At mid-afternoon the Toronto Stock Exchange's S&P/TSX index was down 58.23 points at 12,716.27 after job reports in both Canada and the United States came in below expectations.

In New York, the Dow Jones industrial average slumped 252.57 points to 16,164.01, while the broader S&P 500 declined 38.13 points to 1,877.32 and the Nasdaq plunged 150.27 points to 4,359.29.

In commodities, the March contract for North American benchmark crude oil slipped for a second straight day, down 84 cents to US$30.88 a barrel.

Meanwhile, the oil-sensitive Canadian dollar also retreated, down 0.76 of a U.S. cent at 71.99 cents US.

Elsewhere in commodities, the March contract for natural gas rose nine cents to US$2.07 per mmBtu, while April gold added $2.60 to US$1,160.10 a troy ounce and March copper shed five cents to US$208 a pound.

In economic news, Statistics Canada reported the unemployment rate rose to 7.2 per cent in January.
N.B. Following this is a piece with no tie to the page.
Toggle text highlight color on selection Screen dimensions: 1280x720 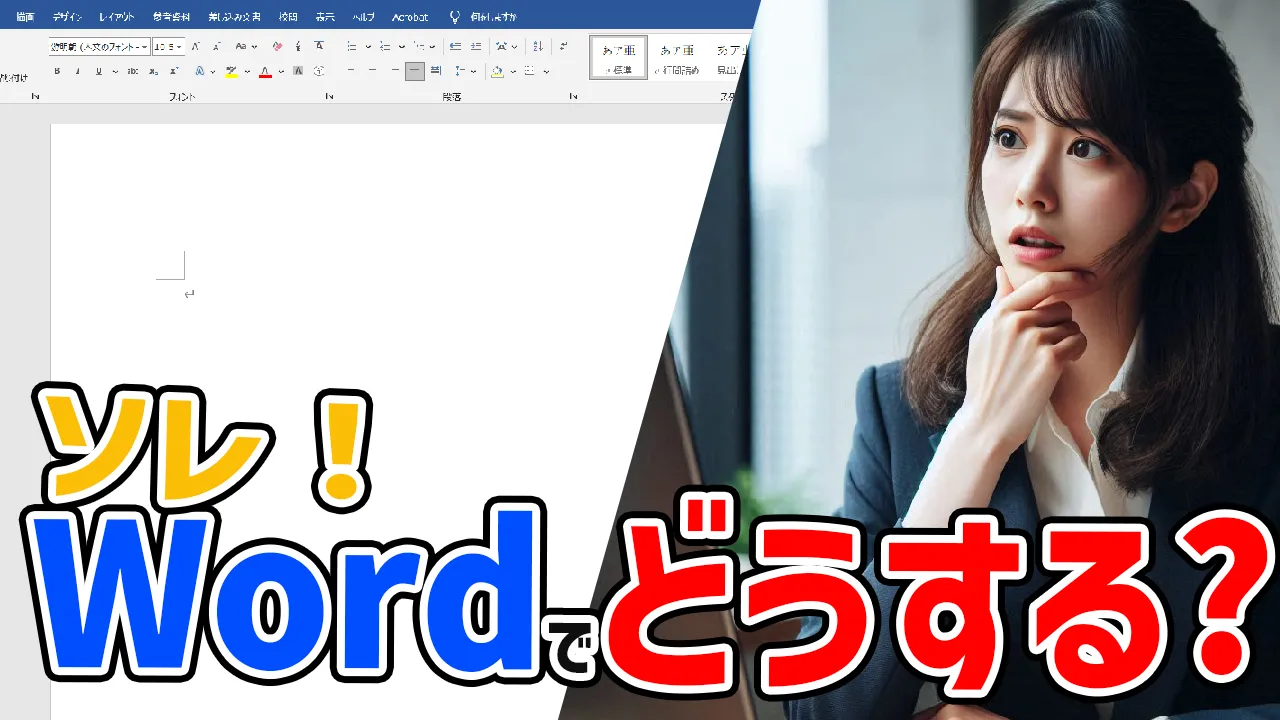(x=230, y=70)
Economists had expected it to be stable at 7.1 per cent.

South of the border, the Labor Department reported that U.S. employers added just 151,000 jobs in January, a sharp deceleration from recent months as companies shed education, transportation and temporary workers. That was below economists' forecasts of a creation of 185,000 jobs, according to data from Factset.

On the positive side, the unemployment rate fell to 4.9 per cent from five per cent, the lowest level since February 2008 and average wages were up 2.5 per cent over the past year to $25.39 an hour.

"It's a rather difficult report to interpret," Russ Koesterich, global market strategist with asset manager BlackRock, said of the employment numbers which came after reports earlier this week pointed to a slowdown in manufacturing in both the United States and China.

"It confirms there has been some deceleration in the U.S. economy. We're not falling off the cliff, but it clearly shows the U.S. economy is not immune to the global slowdown," Koesterich told The Associated Press.

On the other hand, the data showing hourly wages are growing could be an early sign of inflation from the perspective of the Federal Reserve, which might cause the U.S. central bank to keep raising rates even in a slowing economy, Koesterich said.

"You have the possibility of soft growth and monetary tightening, and that's not a great place to be as an investor," he said.